:: TASK STATEMENT ::
Copy the following lines verbatim, starting at the line containing "Identify the location of '+ABOUT'." and ending after the line containing "(731, 175).".

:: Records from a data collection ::
---------------
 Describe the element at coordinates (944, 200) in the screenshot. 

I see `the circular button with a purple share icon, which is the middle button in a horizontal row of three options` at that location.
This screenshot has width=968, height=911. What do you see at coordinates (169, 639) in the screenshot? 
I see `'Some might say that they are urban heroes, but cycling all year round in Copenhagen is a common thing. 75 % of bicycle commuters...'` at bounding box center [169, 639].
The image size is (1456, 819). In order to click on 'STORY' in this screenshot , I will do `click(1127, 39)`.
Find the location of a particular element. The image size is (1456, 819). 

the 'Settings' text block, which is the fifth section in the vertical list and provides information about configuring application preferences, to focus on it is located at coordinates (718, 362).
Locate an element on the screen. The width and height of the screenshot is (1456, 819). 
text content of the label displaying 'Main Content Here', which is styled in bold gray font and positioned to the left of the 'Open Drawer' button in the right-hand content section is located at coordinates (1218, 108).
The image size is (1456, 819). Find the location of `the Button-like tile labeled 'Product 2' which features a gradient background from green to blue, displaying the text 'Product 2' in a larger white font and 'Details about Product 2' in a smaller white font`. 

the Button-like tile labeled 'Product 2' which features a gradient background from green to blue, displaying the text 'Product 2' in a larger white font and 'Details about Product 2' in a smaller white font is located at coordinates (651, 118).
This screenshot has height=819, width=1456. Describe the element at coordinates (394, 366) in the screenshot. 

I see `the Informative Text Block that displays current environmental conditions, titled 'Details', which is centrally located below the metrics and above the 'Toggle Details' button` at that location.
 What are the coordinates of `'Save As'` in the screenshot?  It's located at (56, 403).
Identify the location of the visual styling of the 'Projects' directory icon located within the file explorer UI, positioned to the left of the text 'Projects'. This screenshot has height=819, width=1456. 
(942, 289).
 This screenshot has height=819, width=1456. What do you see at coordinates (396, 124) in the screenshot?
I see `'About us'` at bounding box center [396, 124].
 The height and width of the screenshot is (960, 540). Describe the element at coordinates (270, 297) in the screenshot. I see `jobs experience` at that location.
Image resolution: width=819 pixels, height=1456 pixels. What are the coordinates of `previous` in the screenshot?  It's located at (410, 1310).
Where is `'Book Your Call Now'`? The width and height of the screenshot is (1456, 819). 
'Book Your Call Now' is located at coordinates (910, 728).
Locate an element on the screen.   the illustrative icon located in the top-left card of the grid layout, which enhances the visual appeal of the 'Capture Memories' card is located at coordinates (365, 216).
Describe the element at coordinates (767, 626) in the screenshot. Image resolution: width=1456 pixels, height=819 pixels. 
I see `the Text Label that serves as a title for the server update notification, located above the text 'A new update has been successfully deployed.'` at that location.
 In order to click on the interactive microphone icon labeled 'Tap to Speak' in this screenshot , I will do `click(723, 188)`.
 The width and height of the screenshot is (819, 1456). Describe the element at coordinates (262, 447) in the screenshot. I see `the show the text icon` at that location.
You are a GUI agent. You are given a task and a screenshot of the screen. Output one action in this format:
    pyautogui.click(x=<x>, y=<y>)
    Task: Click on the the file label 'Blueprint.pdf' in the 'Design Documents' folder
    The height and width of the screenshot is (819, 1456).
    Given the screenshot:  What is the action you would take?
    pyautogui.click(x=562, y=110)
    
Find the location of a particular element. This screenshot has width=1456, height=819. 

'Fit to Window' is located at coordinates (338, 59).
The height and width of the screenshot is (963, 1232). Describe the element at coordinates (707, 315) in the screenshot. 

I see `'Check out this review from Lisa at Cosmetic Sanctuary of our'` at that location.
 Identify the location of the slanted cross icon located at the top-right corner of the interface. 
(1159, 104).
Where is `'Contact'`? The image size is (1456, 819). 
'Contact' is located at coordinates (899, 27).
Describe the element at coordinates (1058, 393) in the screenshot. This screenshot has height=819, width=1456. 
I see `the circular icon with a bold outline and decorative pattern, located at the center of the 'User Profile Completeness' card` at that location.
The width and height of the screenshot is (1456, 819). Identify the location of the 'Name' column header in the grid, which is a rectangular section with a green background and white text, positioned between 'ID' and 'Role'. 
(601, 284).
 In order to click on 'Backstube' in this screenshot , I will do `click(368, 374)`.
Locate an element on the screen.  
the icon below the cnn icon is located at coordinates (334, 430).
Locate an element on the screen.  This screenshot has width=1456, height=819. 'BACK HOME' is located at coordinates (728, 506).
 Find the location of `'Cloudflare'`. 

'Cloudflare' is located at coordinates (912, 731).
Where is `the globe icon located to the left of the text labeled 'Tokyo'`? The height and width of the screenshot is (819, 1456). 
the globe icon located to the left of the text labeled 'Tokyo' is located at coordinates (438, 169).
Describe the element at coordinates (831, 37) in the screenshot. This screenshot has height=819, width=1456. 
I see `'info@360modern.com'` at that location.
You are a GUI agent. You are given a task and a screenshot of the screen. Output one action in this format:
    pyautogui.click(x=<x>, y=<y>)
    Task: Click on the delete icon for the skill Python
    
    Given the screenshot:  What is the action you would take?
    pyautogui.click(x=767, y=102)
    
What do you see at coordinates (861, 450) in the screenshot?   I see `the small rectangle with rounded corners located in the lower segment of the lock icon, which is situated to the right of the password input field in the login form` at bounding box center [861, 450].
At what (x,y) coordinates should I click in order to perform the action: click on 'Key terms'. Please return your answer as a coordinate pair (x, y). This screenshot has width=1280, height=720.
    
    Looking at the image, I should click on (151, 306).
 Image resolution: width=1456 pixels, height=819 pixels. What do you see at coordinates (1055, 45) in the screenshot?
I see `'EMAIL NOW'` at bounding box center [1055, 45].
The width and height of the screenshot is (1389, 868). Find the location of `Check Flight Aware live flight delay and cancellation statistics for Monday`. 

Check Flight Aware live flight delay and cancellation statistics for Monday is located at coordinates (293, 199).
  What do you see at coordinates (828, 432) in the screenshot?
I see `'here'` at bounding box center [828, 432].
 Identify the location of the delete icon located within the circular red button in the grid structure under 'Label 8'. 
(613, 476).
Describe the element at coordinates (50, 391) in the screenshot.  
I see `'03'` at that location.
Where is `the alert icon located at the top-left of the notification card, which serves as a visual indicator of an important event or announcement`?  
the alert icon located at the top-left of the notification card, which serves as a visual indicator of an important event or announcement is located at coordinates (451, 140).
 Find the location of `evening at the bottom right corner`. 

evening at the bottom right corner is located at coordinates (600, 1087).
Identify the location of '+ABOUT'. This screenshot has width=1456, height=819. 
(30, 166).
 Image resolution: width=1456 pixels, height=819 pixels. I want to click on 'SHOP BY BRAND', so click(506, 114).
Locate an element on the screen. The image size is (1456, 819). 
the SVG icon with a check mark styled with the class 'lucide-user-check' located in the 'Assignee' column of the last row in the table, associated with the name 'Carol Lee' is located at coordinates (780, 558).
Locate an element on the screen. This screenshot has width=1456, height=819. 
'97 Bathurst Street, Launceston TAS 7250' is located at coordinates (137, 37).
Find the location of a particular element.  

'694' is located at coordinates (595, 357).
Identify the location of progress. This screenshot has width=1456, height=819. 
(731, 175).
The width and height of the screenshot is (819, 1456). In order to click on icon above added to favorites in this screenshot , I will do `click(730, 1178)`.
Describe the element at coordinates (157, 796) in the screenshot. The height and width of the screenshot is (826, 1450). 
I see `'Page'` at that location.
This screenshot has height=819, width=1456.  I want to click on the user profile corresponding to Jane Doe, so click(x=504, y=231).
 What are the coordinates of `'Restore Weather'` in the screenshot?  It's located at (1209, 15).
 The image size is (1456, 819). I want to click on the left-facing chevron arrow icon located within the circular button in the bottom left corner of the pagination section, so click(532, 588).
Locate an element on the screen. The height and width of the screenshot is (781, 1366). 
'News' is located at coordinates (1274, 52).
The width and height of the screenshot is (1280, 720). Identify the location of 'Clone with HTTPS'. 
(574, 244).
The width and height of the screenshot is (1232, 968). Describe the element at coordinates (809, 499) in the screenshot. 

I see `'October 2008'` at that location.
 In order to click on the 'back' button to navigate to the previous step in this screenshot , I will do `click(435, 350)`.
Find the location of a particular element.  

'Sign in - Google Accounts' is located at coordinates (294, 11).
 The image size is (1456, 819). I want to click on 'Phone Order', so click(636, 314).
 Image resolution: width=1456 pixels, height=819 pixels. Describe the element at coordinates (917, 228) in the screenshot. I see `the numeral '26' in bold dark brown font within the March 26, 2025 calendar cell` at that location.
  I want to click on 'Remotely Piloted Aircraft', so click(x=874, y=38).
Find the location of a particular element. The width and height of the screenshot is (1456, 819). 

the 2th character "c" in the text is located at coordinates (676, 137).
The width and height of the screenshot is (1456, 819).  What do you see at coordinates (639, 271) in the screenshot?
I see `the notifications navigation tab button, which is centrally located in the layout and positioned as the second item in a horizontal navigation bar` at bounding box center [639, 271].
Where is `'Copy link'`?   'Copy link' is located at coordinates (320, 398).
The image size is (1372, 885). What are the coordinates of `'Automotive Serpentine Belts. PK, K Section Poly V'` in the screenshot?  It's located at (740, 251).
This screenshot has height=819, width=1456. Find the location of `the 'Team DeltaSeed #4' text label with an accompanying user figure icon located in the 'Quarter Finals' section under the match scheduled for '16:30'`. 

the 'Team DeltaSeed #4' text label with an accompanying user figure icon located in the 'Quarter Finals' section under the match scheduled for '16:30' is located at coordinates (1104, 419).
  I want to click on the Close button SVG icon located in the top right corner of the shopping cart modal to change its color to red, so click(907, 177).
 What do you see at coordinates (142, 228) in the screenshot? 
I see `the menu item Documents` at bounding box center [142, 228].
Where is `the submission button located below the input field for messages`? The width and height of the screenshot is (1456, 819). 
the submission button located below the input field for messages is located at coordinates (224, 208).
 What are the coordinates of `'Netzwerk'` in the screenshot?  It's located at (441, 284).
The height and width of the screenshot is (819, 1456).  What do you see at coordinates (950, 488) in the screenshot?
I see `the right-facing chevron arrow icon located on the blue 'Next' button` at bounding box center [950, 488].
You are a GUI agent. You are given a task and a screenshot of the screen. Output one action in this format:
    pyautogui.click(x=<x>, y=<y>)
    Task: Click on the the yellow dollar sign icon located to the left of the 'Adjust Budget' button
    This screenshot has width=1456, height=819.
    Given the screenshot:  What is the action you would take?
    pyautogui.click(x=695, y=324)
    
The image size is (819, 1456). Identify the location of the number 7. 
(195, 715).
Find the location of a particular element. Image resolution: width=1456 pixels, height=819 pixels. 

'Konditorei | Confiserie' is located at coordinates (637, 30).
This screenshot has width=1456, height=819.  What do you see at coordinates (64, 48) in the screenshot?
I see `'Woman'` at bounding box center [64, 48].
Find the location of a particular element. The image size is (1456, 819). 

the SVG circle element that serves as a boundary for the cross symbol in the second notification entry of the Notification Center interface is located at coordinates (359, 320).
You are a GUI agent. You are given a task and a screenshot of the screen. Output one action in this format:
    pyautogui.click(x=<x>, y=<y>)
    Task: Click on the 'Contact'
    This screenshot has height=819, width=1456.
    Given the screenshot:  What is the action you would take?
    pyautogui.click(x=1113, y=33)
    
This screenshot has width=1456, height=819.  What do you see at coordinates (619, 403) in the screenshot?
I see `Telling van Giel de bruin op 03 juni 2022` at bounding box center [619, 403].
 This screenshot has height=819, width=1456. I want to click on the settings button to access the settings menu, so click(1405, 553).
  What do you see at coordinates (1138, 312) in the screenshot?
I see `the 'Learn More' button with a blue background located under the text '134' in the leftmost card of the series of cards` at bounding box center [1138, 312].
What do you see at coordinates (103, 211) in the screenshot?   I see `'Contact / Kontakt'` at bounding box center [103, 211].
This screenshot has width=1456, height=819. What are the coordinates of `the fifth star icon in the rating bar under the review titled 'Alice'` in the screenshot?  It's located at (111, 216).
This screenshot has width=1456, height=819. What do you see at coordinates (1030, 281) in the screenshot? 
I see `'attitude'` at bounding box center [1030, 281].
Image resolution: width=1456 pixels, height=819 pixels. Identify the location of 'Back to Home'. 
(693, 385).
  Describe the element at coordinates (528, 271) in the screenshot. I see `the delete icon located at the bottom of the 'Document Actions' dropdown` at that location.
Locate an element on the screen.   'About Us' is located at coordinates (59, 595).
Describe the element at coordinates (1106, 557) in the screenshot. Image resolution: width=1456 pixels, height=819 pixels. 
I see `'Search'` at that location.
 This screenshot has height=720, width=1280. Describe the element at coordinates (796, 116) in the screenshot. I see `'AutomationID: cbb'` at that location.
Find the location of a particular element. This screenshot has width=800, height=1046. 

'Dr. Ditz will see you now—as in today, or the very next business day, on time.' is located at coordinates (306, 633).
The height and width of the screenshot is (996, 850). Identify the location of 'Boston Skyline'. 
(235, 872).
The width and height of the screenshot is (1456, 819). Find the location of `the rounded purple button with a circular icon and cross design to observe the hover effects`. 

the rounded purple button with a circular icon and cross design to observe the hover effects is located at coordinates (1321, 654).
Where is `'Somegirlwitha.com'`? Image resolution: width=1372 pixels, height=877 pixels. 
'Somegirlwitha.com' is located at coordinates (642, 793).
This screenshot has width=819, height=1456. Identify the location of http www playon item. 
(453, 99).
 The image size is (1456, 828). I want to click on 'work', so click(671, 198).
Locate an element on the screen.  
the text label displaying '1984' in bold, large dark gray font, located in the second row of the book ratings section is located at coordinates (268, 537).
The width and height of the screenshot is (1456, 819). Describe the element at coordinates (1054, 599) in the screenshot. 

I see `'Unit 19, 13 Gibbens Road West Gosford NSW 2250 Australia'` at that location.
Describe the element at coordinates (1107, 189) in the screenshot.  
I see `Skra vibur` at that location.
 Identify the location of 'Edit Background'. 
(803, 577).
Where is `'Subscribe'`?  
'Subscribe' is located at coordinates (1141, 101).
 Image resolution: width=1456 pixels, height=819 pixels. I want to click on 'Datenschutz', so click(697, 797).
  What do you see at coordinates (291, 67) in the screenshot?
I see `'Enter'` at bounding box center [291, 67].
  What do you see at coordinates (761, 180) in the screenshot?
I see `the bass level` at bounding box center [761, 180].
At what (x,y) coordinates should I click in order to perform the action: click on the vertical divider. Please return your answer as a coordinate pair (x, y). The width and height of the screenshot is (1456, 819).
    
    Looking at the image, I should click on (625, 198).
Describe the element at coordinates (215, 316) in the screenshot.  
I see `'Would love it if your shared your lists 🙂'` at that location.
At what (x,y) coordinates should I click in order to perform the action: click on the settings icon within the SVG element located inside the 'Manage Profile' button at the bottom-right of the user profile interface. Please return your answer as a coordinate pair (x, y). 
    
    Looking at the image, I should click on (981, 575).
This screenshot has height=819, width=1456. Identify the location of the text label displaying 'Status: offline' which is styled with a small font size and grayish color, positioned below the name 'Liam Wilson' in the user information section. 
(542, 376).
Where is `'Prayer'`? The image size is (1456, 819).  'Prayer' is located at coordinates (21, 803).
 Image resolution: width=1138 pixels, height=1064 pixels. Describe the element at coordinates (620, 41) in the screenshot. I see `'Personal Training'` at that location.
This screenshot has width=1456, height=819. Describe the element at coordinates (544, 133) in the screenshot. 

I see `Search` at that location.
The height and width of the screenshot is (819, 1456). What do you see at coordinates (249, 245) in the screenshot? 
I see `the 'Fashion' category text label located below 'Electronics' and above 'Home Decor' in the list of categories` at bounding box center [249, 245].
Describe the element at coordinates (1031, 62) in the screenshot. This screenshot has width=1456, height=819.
---------------
:: ANSWER TO THE TASK ::
Identify the location of '+ABOUT'. This screenshot has width=1456, height=819. 
(30, 166).
 Image resolution: width=1456 pixels, height=819 pixels. I want to click on 'SHOP BY BRAND', so click(506, 114).
Locate an element on the screen. The image size is (1456, 819). 
the SVG icon with a check mark styled with the class 'lucide-user-check' located in the 'Assignee' column of the last row in the table, associated with the name 'Carol Lee' is located at coordinates (780, 558).
Locate an element on the screen. This screenshot has width=1456, height=819. 
'97 Bathurst Street, Launceston TAS 7250' is located at coordinates (137, 37).
Find the location of a particular element.  

'694' is located at coordinates (595, 357).
Identify the location of progress. This screenshot has width=1456, height=819. 
(731, 175).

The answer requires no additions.